En cuanto entré por la puerta y dije mi nombre, él dijo: “Me alegra muchísimo verlo; he oído tantas cosas buenas de usted”. A esto respondí (y, por supuesto, en la antesala, me había sentado con temor y temblor y no sabía si iba a entrar con los pies o cabeza abajo por la puerta (alguien que estaba de pie allí conmigo me preguntó si iba a inclinarme tres veces cuando entrara, a lo que respondí que, para mí, era una pregunta ridícula, que un viejo cortesano podía decidirla de antemano, que yo no sabía si iba a entrar de pies o cabeza abajo), pero después, tras haber entrado, me acerqué tanto al rey que dio un paso hacia atrás, fijó en mí sus ojos, en los que vi de inmediato lo que yo quería): “Y yo, Su Majestad, siempre me dije a mí mismo: al final, el hombre con el que mejor te hallarás es el rey, pues para que eso suceda debe ser uno que tenga espíritu suficiente para ello y que, así, esté tan alto que no pueda ocurrírsele ser desconsiderado conmigo”.

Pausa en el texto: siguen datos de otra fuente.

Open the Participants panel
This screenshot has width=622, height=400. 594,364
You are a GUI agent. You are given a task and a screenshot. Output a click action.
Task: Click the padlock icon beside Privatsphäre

En conjunto, bien valió la pena anotar mis conversaciones con él.
X1 A 42 / NB9:42
La segunda vez que hablé con Christian VIII fue en Sorgenfrie[3] muchos meses después. Dicho sea de paso, su conversación no era, en cierto sentido, muy significativa para mí, porque él quería que yo hablara. Pero hablar con él resultaba estimulante y nunca he visto a un hombre mayor tan animado, por poco enardecido, casi como una mujer. Tenía una especie de voluptuosidad con relación al intelecto y el espíritu. De inmediato advertí que eso podría ser peligroso para mí y, por lo tanto, me mantuve alejado de él con la mayor cautela posible. En presencia de un rey, me pareció indecoroso utilizar mis rarezas como pretexto para no ir y, en consecuencia, adopté otra táctica: que yo era enfermizo. Christian VIII tenía dotes brillantes, pero se extraviaba en su gran inteligencia, que carecía de un fondo moral en la proporción correspondiente. Si él hubiera vivido en un país del sur, y me imagino a un religioso astuto, Christian VIII habría sido una víctima segura. Ninguna dama, ni siquiera la más eminentemente dotada, habría tenido un real poder sobre él; en parte, porque era demasiado inteligente para eso y, en parte, un poco dado a la superstición masculina de creer que el hombre es más inteligente que la mujer. Y un jesuita — él sí que podría haber manejado a Christian VIII a su antojo; sin embargo, este jesuita debía haber tenido a su disposición lo interesante, pues eso era, en realidad, aquello por lo que suspiraba. Pero encantador, extraordinariamente fino, con un raro buen ojo para lo que pudiera deleitar y alegrar al individuo singular; justamente ese individuo singular era él.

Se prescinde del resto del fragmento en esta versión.